Un fameux "trou" à combler
"Un complexe commercial devait s'installer à cet emplacement, mais les opposants au projet le présentaient comme une menace à la qualité de vie des citoyens, rappelle Guy Mercier. L'implantation d'un jardin - du vide et non du plein - démontre la nouvelle volonté de l'équipe en place." Salué pour ses qualités esthétiques, ce même jardin illustre aussi les tiraillements que suscite le développement du quartier. En effet, nombre d'organismes communautaires déplorent son manque de convivialité, alors que l'Îlot Fleurie, un terrain aménagé à l'initiative de citoyens juste à côté, attirait les habitants du quartier depuis 1993 et jouait un rôle de réinsertion sociale. Paradoxalement, le nouvel essor du quartier a forcé le déménagement de l'Îlot Fleurie, car plusieurs bâtiments de prestige, notamment celui de l'École nationale d'administration publique (ÉNAP), et bientôt celui de l'INRS, se sont implantés en bordure du jardin Saint-Roch.

Le bouillonnement immobilier en cours a, bien entendu, des conséquences sur la composition du quartier. Ses habitants de longue date ont de la difficulté à reconnaître leur coin de rue et s'y sentent de plus en plus étrangers, tandis que les nouveaux arrivants, attirés par l'aspect novateur de Saint-Roch, soutiennent les projets de développement. L'enlèvement du toit du mail Saint-Roch illustre bien les tensions entre les deux groupes.

De son côté, la Ville a beau défendre en théorie la valorisation du patrimoine immobilier, il lui faut attirer des promoteurs qui construiront des bâtiments dans les espaces vacants afin de percevoir des taxes foncières intéressantes.
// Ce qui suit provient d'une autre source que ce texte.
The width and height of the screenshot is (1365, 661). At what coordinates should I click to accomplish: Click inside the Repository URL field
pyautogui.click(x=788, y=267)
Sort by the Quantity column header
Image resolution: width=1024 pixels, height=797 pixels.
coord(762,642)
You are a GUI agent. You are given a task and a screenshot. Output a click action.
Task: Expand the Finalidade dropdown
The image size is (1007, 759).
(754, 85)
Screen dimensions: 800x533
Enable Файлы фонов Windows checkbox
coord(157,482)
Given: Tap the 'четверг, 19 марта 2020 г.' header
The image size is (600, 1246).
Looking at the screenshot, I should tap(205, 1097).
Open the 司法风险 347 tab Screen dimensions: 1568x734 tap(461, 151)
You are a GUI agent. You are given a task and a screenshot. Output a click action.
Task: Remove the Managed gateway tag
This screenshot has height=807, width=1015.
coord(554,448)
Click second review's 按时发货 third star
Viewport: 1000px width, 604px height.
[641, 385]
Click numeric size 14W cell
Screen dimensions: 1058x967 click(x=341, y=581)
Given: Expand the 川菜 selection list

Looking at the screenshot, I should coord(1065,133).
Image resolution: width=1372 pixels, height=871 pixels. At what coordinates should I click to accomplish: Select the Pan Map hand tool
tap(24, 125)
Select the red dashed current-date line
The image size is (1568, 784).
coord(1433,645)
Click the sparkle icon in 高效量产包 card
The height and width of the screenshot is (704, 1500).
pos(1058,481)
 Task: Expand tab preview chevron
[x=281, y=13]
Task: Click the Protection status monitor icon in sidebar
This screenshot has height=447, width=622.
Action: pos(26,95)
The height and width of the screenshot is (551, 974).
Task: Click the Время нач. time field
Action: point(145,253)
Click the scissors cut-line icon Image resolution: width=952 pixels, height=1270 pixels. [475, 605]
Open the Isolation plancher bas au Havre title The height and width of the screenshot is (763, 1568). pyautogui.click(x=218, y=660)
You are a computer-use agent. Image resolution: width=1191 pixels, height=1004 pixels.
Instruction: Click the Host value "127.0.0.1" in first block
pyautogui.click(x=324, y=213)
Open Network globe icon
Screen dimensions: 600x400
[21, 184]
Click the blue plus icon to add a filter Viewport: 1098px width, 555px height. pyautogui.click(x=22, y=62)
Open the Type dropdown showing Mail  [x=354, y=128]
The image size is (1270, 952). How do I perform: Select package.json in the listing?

Pour mieux développer Saint-Roch, il faut donc parfois raser des maisons qui justement justifient le déménagement vers des rues chargées d'histoire. "L'urbanisme d'aujourd'hui relève des techniques de régulation de l'opinion publique, constate Guy Mercier, car la manière de présenter les projets est de plus en plus importante. Les services d'urbanisme engagent maintenant des spécialistes en relations publiques pour mieux faire passer le message."

Plus que jamais, la constitution d'une identité de quartier participe donc à la revitalisation de Saint-Roch, aux allures encore de laboratoire. Son avenir dépend en effet en bonne partie de la volonté de ses habitants, adeptes d'une approche communautaire ou partisans d'un urbanisme de prestige.